Another objective truth, outlined by social sciences, is “there are three mechanisms that seem to explain why marriage matters. It’s biology, its gender, and it’s stability.” Ryan T. Anderson, Ph.D., who researches and writes about marriage, bioethics, religious liberty, and political philosophy, lays this out in books and lectures, and he’s certainly not alone.
Ideally, men and women should get married, stay married, raise their children, and build communities. That isn’t to say there aren’t outliers. Some biological parents can be a terror, and many single, stepparents, or parents who adopt can be absolute joys and raise thriving children. But as a means of public policy and what we choose to promote as a society, Alan Keys had it right. “Where procreation is in principle impossible, marriage is irrelevant.”
Redefining marriage to simply fit intense emotional companionship or the financial interest of consenting adults, doesn’t explain why marriage should remain a union solely between two individuals. If the state no longer sees a vested interest in protecting the marital relationship as one centered around the family, it should pack up its bags and get out of the marriage business. Take the libertarian approach, that many conservatives like Ben Shapiro now argue, and leave us be.

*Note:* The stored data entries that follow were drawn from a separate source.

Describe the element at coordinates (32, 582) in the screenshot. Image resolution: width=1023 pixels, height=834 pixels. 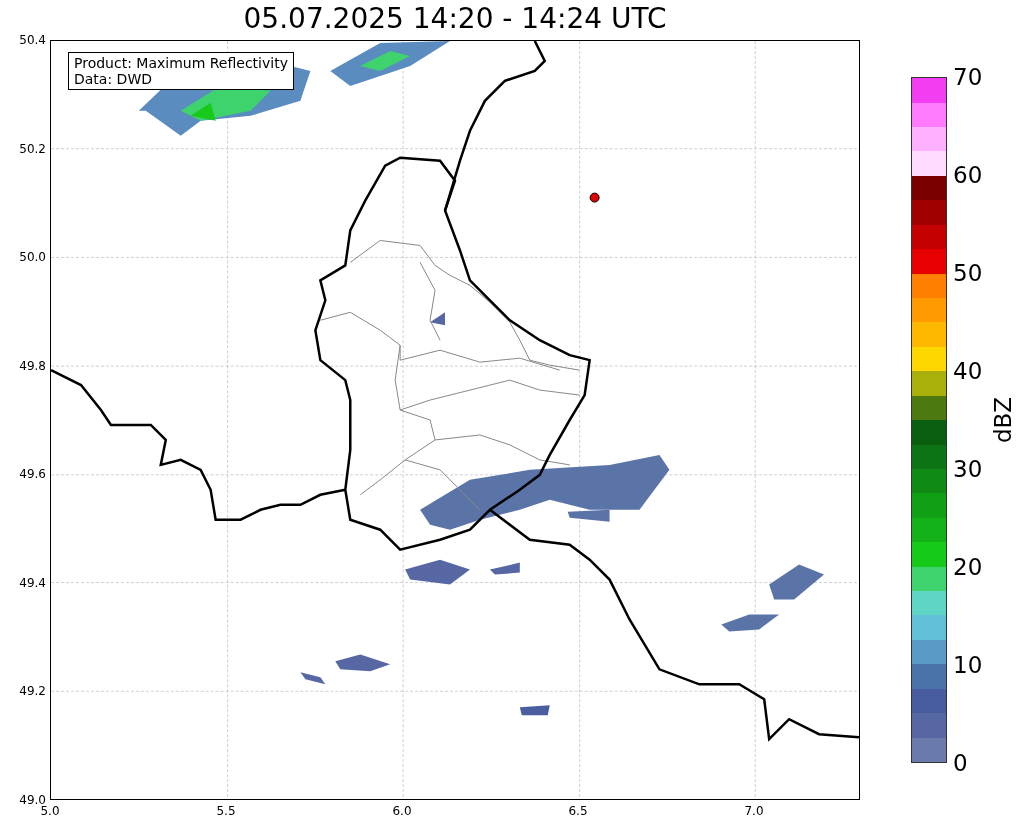
I see `y-tick-label: 49.4` at that location.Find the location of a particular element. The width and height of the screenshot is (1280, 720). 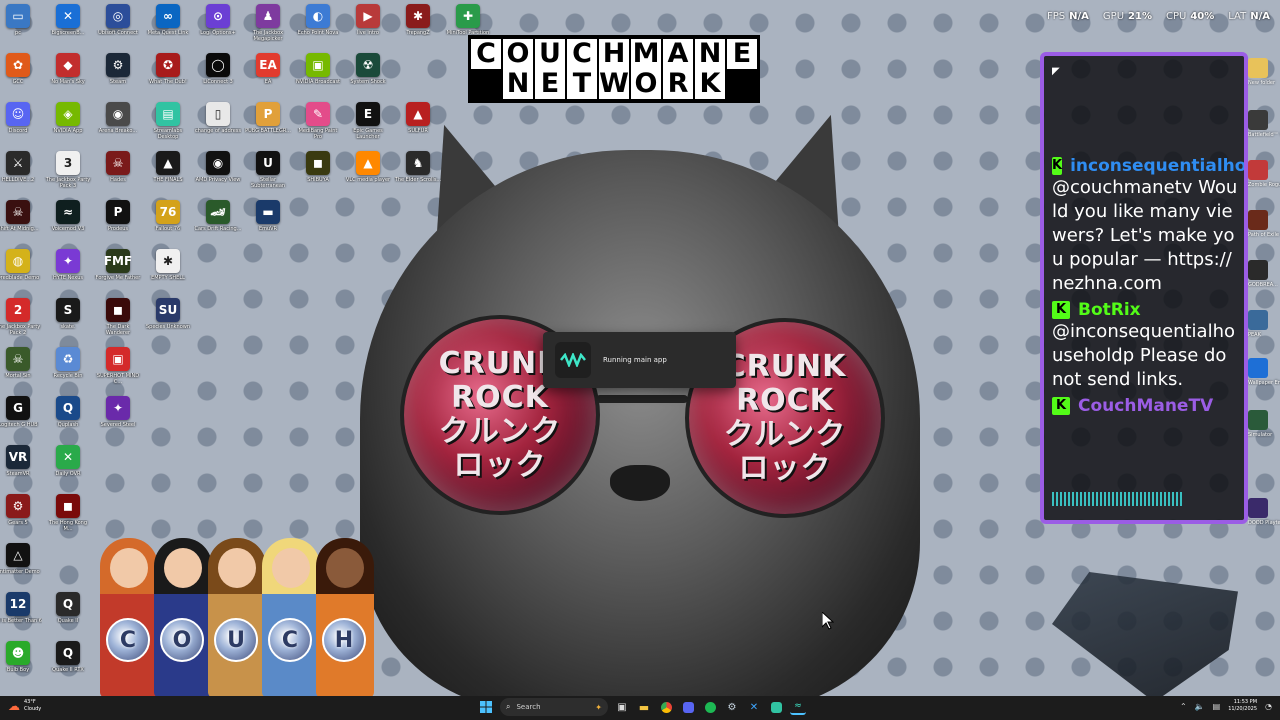

desktop-icon: ☺ Discord is located at coordinates (21, 126).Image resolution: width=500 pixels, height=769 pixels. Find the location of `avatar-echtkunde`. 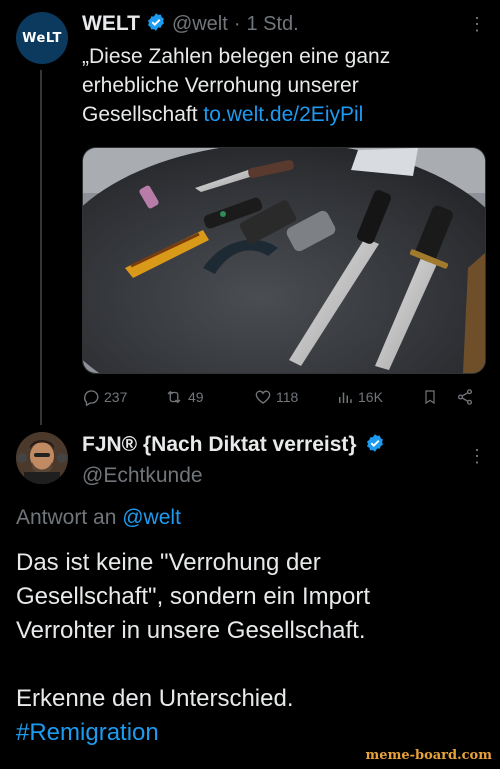

avatar-echtkunde is located at coordinates (42, 458). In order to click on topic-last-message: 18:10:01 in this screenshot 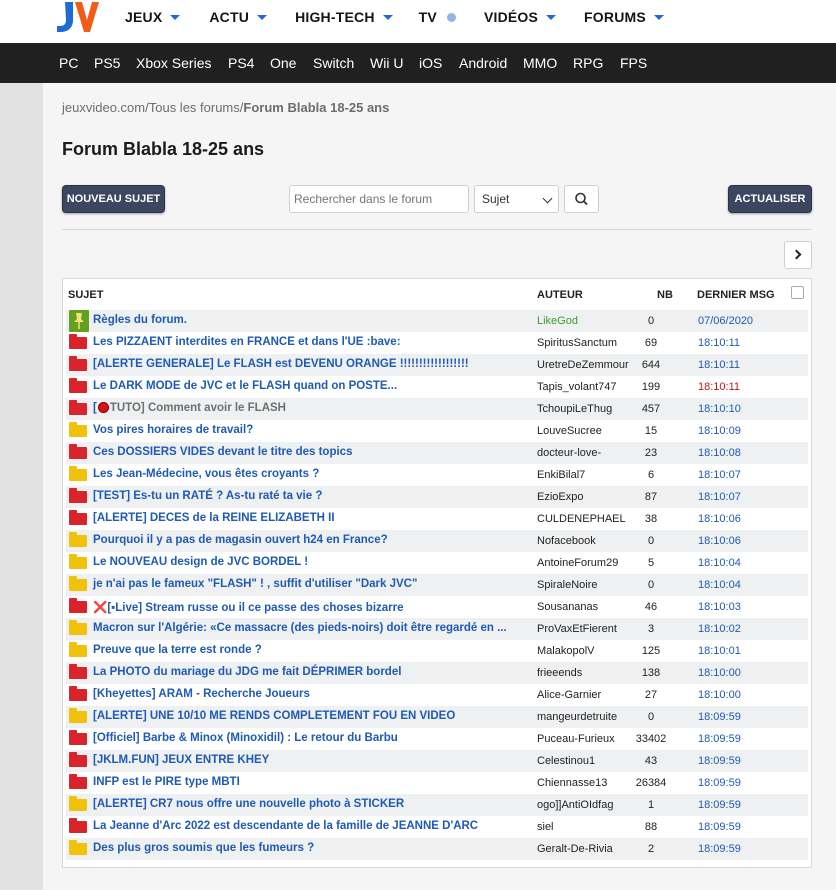, I will do `click(720, 651)`.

The state can still respect contracts, so we can visit each other in hospitals and so on. But when it comes to the institution of marriage, it can continue to matter in our churches and communities, but it certainly shouldn’t become a tool to beat the religious right into submission.
Though, I’m certain, that is part of the endgame. Tolerance isn’t enough. “COEXIST” bumper stickers are a lie. The Left requires laying down God to worship their golden calf.
Conservatives could take Cole’s approach and simply drop the conversation entirely. It would be easier in our present day. It’s certainly an emotionally charged issue that touches allies, friends, followers, and thought leaders I admire. In the long run, it will not be good for society. And what exactly are conservatives “conserving” if not the bedrock of civilization?